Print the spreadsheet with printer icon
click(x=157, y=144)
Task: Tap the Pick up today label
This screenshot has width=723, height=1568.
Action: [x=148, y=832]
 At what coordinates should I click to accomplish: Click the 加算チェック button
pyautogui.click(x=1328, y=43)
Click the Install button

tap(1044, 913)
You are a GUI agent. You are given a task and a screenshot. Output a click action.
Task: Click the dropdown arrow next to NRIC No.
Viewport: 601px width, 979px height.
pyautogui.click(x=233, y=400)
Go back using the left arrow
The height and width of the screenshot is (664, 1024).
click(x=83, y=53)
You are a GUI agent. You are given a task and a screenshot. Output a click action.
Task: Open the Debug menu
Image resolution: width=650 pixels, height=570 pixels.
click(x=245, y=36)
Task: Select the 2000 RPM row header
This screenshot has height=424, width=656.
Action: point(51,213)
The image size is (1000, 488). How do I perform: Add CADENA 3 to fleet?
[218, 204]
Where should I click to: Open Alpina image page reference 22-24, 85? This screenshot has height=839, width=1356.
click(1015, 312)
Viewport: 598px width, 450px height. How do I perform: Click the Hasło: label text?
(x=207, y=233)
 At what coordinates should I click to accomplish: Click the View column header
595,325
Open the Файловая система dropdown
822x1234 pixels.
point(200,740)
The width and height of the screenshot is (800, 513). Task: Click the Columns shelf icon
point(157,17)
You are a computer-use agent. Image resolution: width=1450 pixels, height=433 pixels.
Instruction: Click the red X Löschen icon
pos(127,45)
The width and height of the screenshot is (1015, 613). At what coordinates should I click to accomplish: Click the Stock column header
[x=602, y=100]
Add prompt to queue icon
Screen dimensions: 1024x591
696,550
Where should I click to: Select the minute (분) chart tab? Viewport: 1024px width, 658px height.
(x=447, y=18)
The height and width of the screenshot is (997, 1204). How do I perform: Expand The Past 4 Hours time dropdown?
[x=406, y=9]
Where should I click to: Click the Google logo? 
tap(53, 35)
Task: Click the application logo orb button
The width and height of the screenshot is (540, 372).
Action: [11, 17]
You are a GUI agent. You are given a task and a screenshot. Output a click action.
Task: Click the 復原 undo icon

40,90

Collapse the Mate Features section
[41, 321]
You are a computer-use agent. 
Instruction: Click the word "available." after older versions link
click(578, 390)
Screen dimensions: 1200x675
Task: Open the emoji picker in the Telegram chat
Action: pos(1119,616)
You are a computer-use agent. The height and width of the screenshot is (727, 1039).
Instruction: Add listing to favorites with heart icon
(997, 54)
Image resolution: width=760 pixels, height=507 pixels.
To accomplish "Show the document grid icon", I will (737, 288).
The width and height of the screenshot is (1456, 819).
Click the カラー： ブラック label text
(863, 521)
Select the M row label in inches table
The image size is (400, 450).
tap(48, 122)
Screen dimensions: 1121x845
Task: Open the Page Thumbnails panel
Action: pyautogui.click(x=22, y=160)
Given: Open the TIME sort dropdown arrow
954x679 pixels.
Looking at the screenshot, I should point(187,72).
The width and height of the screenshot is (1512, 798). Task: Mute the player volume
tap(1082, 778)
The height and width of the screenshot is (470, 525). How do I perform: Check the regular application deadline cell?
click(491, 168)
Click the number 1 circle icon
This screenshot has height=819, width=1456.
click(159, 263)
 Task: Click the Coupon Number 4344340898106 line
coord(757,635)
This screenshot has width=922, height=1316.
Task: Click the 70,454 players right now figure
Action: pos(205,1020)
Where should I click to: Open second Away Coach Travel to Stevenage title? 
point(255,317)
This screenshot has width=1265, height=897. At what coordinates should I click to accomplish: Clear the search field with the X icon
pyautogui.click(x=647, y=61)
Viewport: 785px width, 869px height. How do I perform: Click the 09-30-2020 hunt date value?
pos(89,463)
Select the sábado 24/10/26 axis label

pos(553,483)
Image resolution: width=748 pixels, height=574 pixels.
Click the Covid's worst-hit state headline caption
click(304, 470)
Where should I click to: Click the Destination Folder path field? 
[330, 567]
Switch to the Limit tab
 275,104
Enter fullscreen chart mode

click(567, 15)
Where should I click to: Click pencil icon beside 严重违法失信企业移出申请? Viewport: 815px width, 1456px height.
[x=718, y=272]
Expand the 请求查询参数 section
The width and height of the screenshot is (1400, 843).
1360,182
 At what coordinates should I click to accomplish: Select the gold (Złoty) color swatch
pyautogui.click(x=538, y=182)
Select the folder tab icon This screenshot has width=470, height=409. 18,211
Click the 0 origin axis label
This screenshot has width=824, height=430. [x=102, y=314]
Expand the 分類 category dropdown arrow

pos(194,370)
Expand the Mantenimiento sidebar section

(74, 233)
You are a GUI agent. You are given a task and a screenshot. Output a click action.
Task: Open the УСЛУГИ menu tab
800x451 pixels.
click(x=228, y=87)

.....

Given the data above, transcribe exactly the lines from the one containing "The width and height of the screenshot is (800, 513)." down to the one containing "Task: Click the application logo orb button", and no others.

- _RESPONSE TO THIS EXERCISE_:
The width and height of the screenshot is (800, 513). Task: Click the Columns shelf icon
point(157,17)
You are a computer-use agent. Image resolution: width=1450 pixels, height=433 pixels.
Instruction: Click the red X Löschen icon
pos(127,45)
The width and height of the screenshot is (1015, 613). At what coordinates should I click to accomplish: Click the Stock column header
[x=602, y=100]
Add prompt to queue icon
Screen dimensions: 1024x591
696,550
Where should I click to: Select the minute (분) chart tab? Viewport: 1024px width, 658px height.
(x=447, y=18)
The height and width of the screenshot is (997, 1204). How do I perform: Expand The Past 4 Hours time dropdown?
[x=406, y=9]
Where should I click to: Click the Google logo? 
tap(53, 35)
Task: Click the application logo orb button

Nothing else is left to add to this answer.